> **Directions**
Starting with the line below that holds "В Хвалынске состоится" and stopping after the line that holds "Our Facebook Page (73, 2100)", transcribe the lines exactly, leaving out all pictures.

(Beginning of Exercise material)

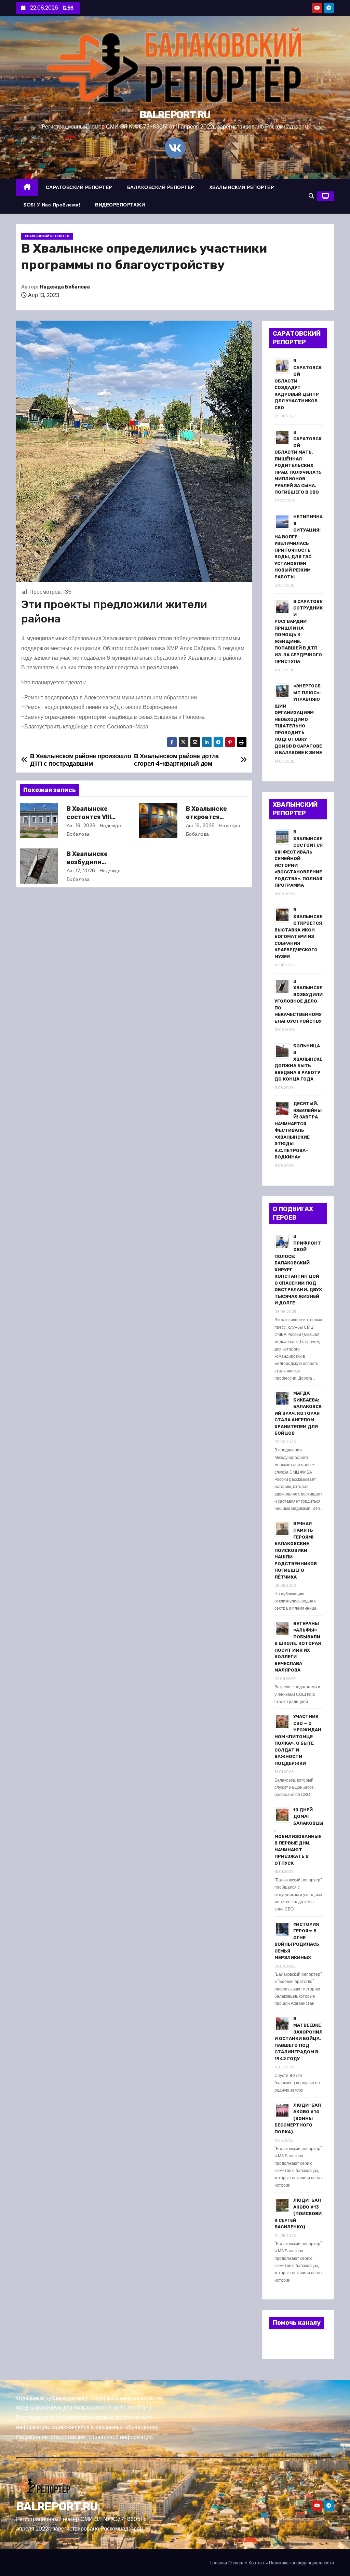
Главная (218, 2563)
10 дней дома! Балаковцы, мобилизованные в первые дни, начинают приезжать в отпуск (298, 1836)
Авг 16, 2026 (200, 825)
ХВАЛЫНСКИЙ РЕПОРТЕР (241, 187)
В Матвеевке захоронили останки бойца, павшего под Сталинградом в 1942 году (298, 2038)
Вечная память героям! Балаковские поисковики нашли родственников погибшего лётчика (295, 1550)
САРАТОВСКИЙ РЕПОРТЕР (79, 187)
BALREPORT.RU (175, 115)
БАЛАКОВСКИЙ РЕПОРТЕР (160, 187)
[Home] (27, 187)
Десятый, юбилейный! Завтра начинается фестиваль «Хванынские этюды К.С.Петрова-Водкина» (298, 1130)
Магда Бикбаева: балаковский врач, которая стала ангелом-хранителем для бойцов (298, 1413)
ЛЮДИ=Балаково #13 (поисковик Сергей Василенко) (298, 2213)
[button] (311, 196)
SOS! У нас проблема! (52, 204)
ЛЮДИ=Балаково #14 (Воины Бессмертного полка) (297, 2118)
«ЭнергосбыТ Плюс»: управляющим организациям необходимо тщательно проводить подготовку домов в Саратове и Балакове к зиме (298, 719)
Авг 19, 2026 (81, 825)
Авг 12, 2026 (81, 870)
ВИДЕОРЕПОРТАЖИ (120, 204)
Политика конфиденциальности (301, 2563)
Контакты (258, 2563)
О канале (237, 2563)
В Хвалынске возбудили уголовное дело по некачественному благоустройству (298, 1001)
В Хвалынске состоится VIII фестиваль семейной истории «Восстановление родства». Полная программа (298, 858)
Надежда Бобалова (65, 287)
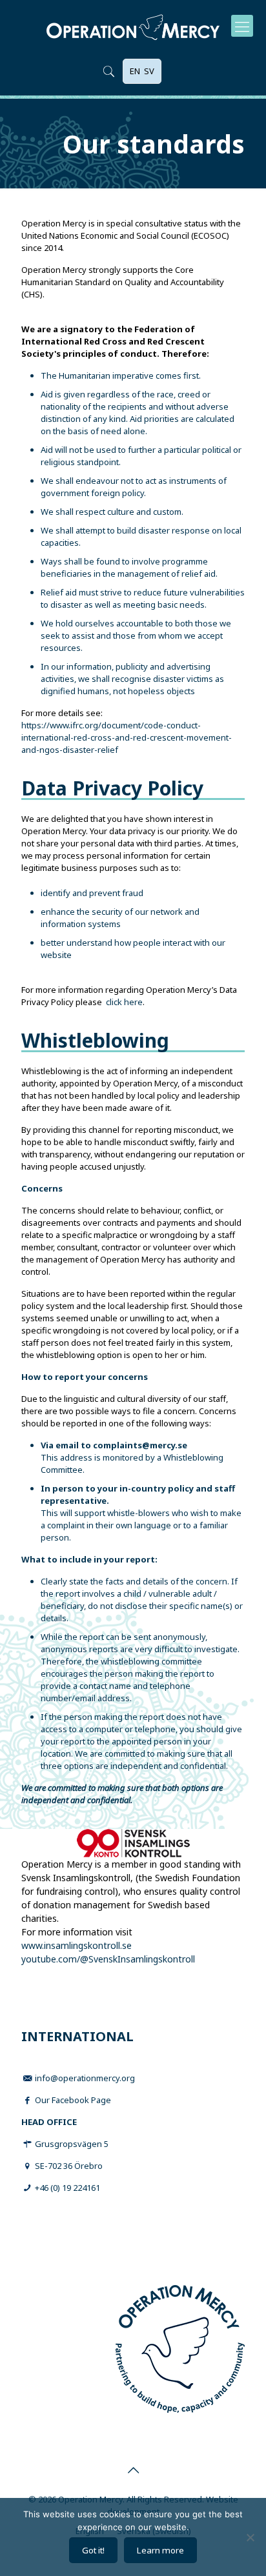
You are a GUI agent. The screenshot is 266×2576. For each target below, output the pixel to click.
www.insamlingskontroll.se (76, 1945)
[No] (249, 2537)
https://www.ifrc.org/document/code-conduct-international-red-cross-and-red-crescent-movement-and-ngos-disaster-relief (126, 737)
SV (149, 71)
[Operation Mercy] (133, 25)
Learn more (160, 2550)
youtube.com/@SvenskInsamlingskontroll (108, 1959)
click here (124, 1002)
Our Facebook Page (73, 2100)
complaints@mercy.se (140, 1445)
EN (135, 71)
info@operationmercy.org (85, 2078)
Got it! (93, 2550)
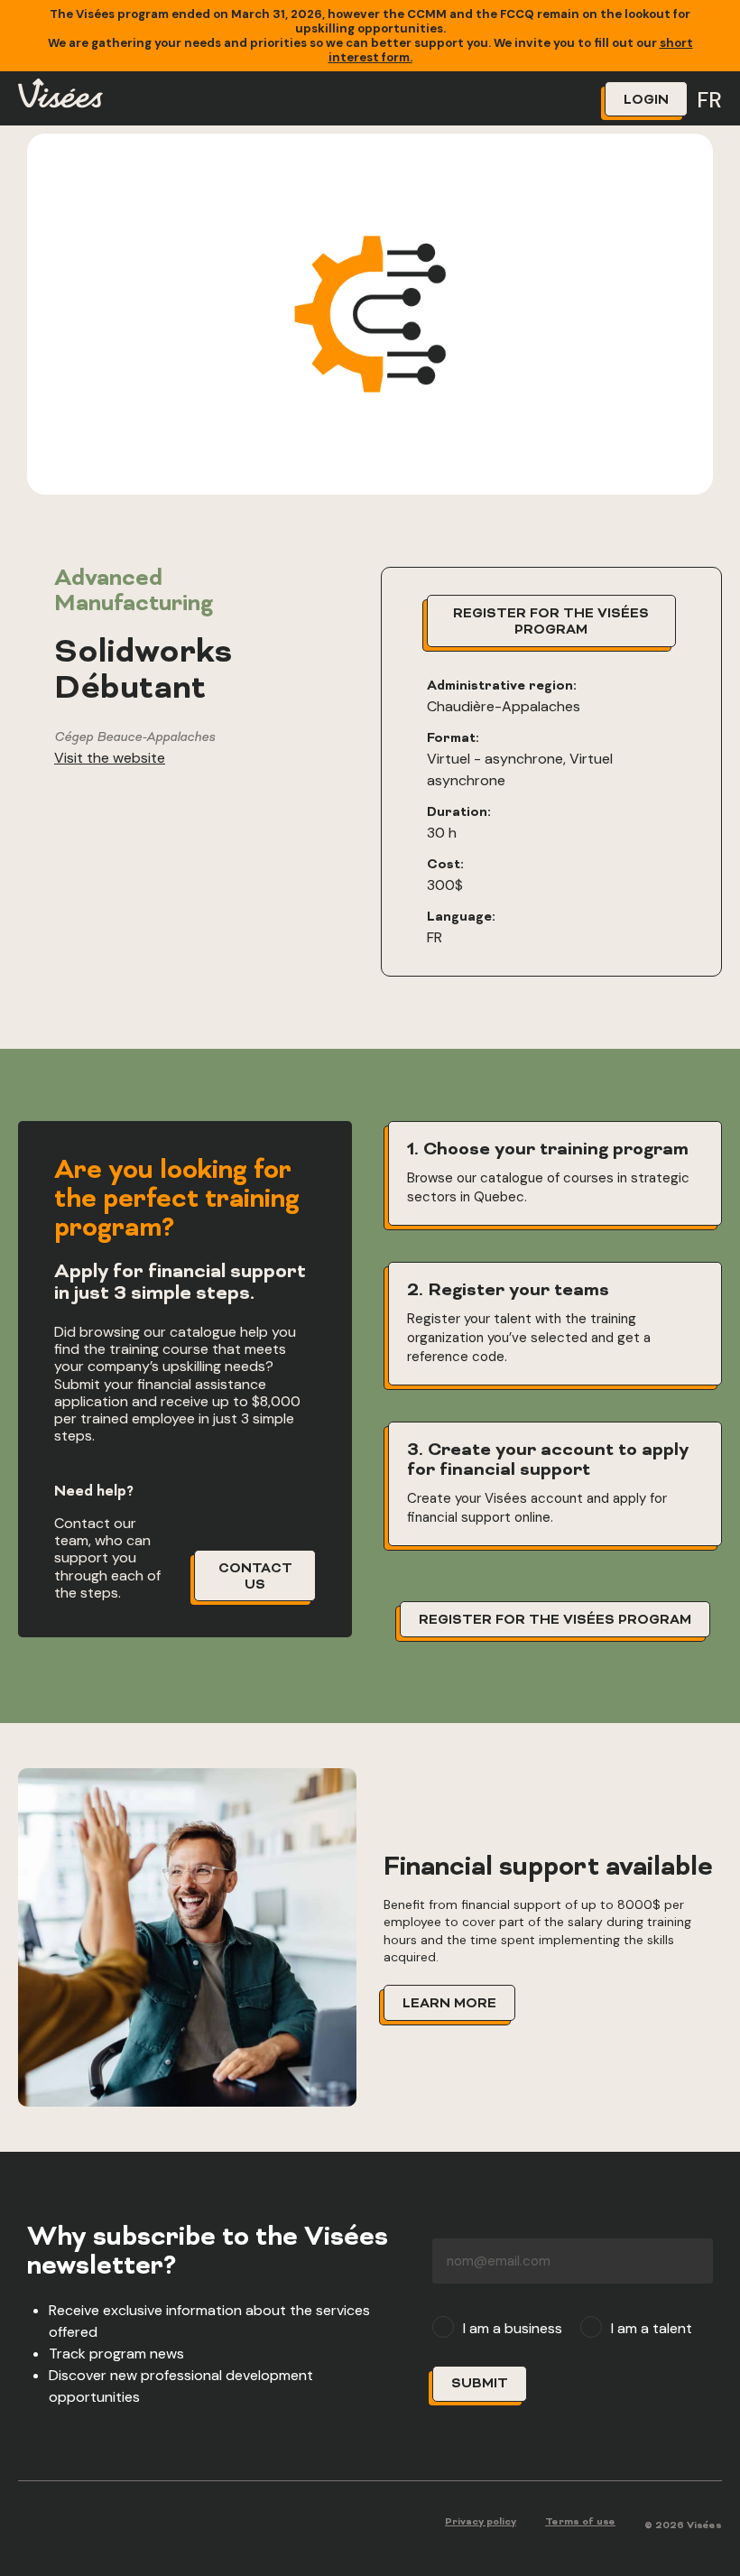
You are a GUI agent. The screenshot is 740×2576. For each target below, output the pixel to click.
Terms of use (580, 2522)
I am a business (512, 2328)
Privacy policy (480, 2522)
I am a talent (651, 2328)
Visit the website (109, 757)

(End of Exercise material)

> **Reply**
В Хвалынске состоится VIII фестиваль семейной истории «Восстановление родства». Полная программа (298, 858)
Надежда Бобалова (65, 287)
You are a GUI agent. The screenshot is 266×2576. For each target below, output the pixel to click.
www.insamlingskontroll.se (76, 1945)
[No] (249, 2537)
https://www.ifrc.org/document/code-conduct-international-red-cross-and-red-crescent-movement-and-ngos-disaster-relief (126, 737)
SV (149, 71)
[Operation Mercy] (133, 25)
Learn more (160, 2550)
youtube.com/@SvenskInsamlingskontroll (108, 1959)
click here (124, 1002)
Our Facebook Page (73, 2100)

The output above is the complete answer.